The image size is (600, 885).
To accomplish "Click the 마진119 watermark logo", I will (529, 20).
---
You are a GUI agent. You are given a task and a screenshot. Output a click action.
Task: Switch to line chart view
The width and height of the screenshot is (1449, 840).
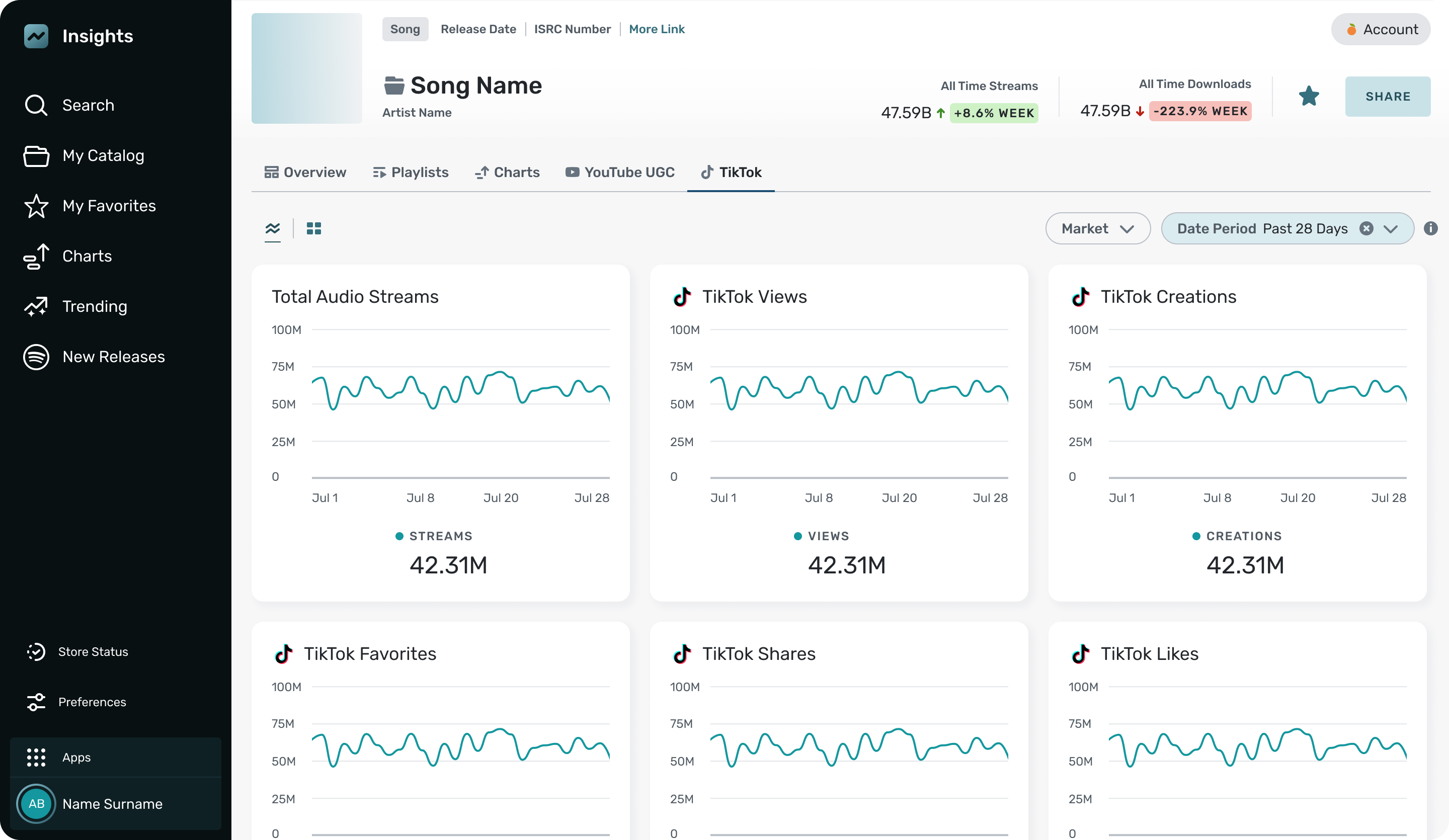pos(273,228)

» **What the exercise asks**: Pull out the lines starting at the one that contains "The image size is (600, 885)." and ending with the one that contains "will (529, 20).", and reproduce them word for word.

» **Answer in full**:
The image size is (600, 885).
To accomplish "Click the 마진119 watermark logo", I will (529, 20).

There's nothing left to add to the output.